富士猫と付き合い始めてから、猫という生き物についてたくさん発見をし続けている。犬との付き合いが長かったせいで、犬と付き合っているつもりになってしまい、富士を困らせたり、富士が犬的になってくれたりしながら楽しい暮らしである。
呼べば瞬時に私を見て尾を振る、あるいは目を細めて口を開き、ニコニコと視線を合わせてくれる、これが犬。ところが富士猫を呼んでも、チラとも振り向かない。聞こえているのかいないのか、無視している、と感じたのは初めのうちだった。今は違う。呼ぶと知らん顔で窓の外を眺めているが、な〜に? としっぽで返事を返しているのが見える。
猫の言葉の中で大きな比重を占めるのが尾言葉だ。富士の尾は非常に、と言って良いほど長い。尾の長い猫は動きが活発だと言われるがその通りで、立っている私の背に飛び乗ってくる。分別がついたので、電灯の笠に飛びついてブランコをすることはやめたが、床を歩くよりテーブルから窓へ、デスクへと部屋の中間地帯を跳んで移動している。

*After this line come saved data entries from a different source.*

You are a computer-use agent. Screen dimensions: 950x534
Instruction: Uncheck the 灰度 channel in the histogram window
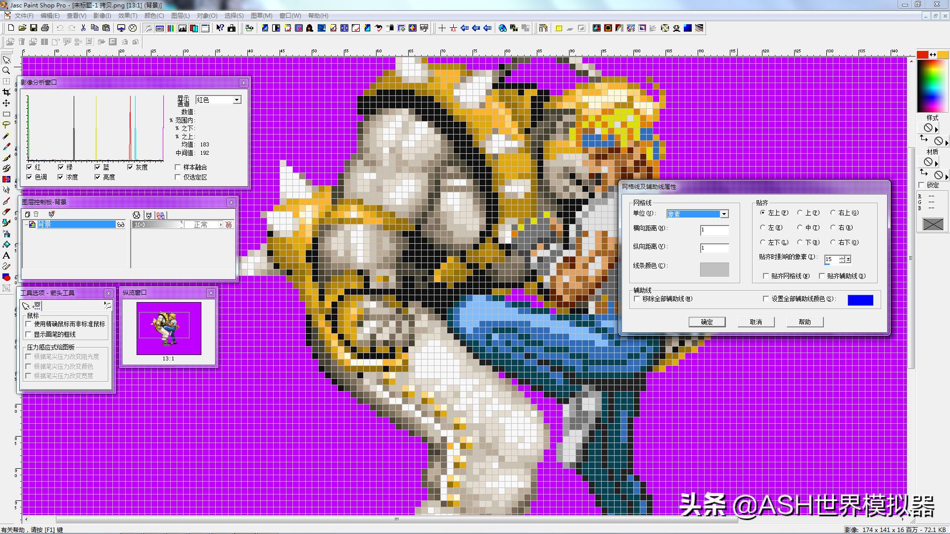click(130, 167)
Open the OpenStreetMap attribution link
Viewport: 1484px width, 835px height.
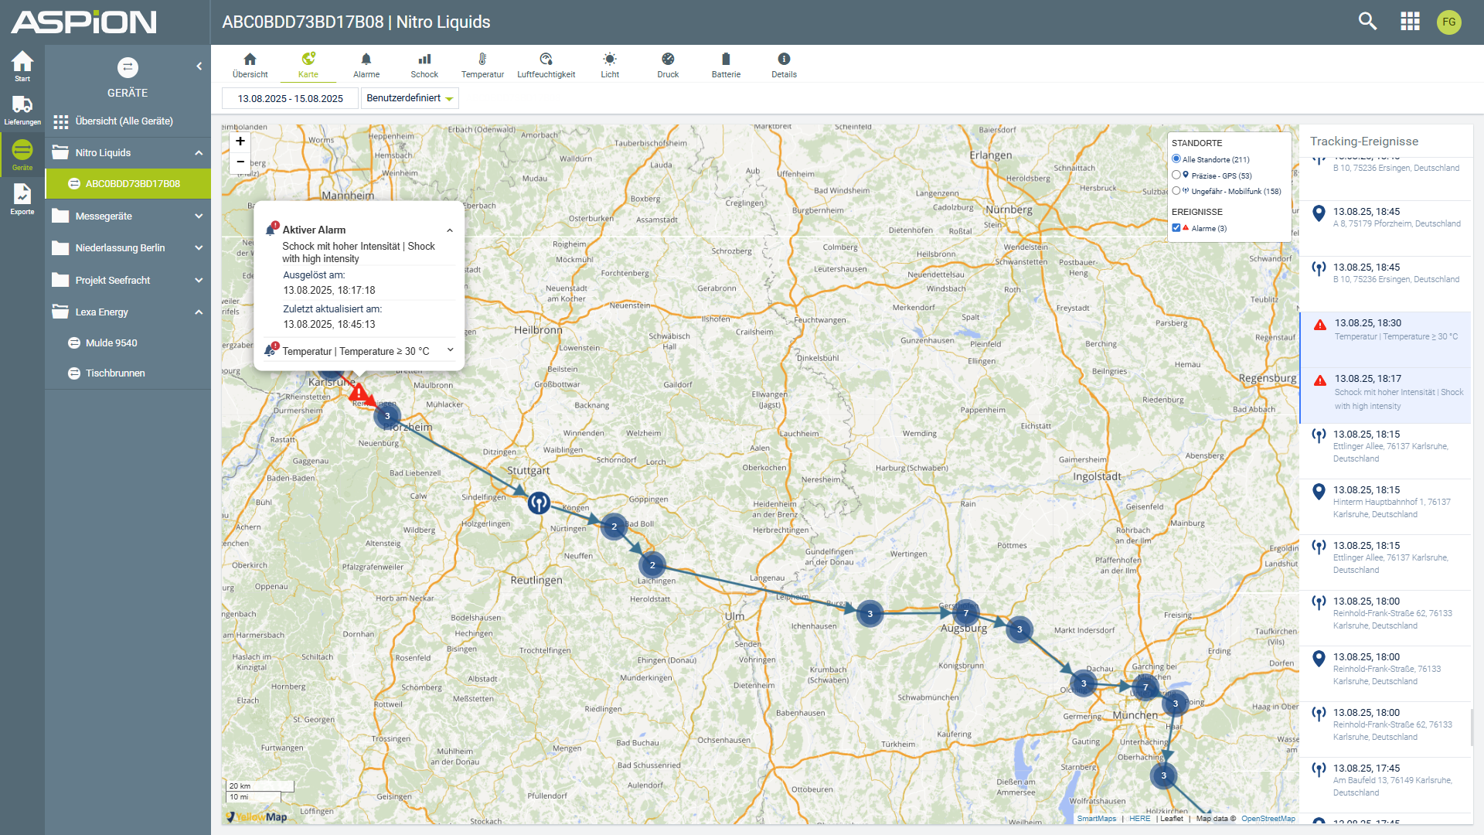click(x=1268, y=819)
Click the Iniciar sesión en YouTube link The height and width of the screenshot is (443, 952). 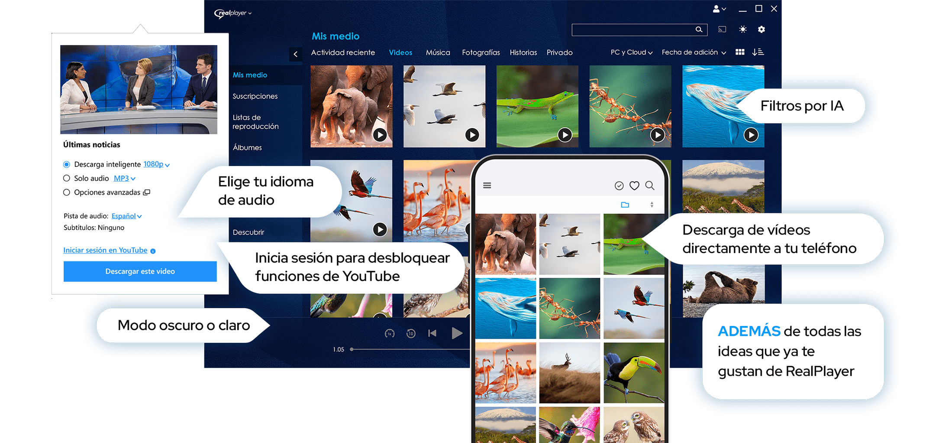tap(105, 250)
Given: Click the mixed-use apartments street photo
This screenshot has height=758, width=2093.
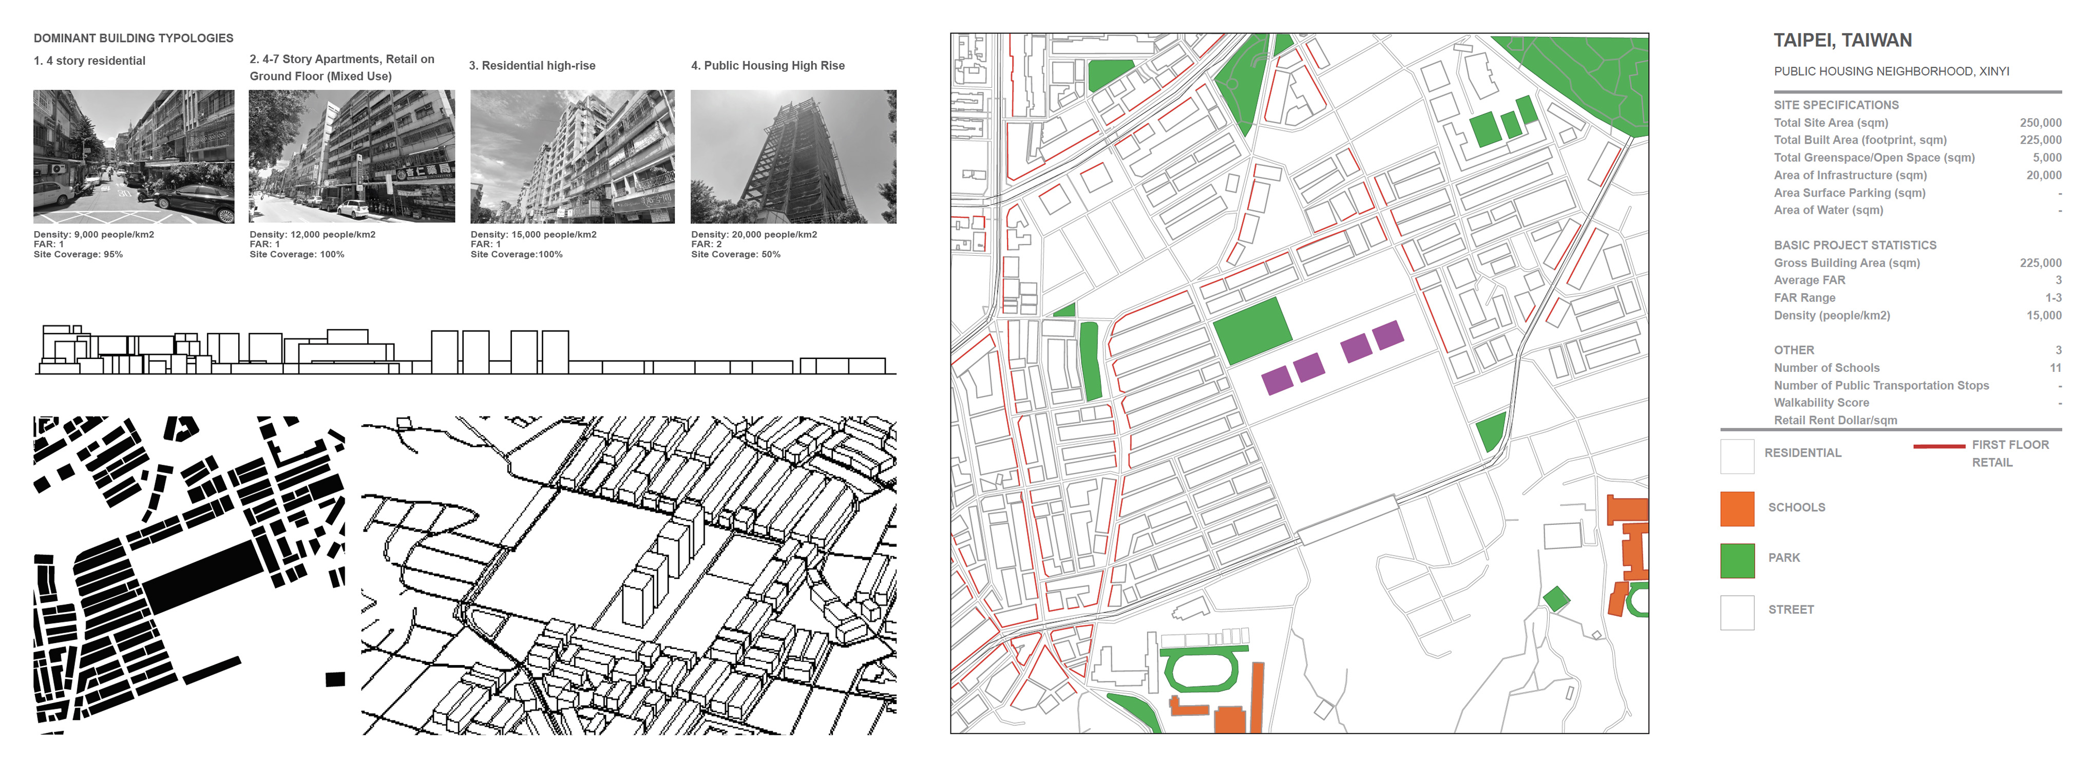Looking at the screenshot, I should [x=351, y=156].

尾の言葉を読めるようになってから、富士との付き合いが深くなった。喜怒哀楽のほとんどを、尾から受け取ることができる。
尾の短い猫はどうだろう? 外猫のマルオは、名前の由来通り尾が短い。丸く見えるが実は生まれつき鍵の手に曲がっている短い尾なのでかわいそう。それでも尾を使って誠一杯の気持ちを伝えてくる。富士のように尾の先だけを微妙に動かして見せることが不可能な分、左右に振って見せる。これはまるで犬そっくりだ。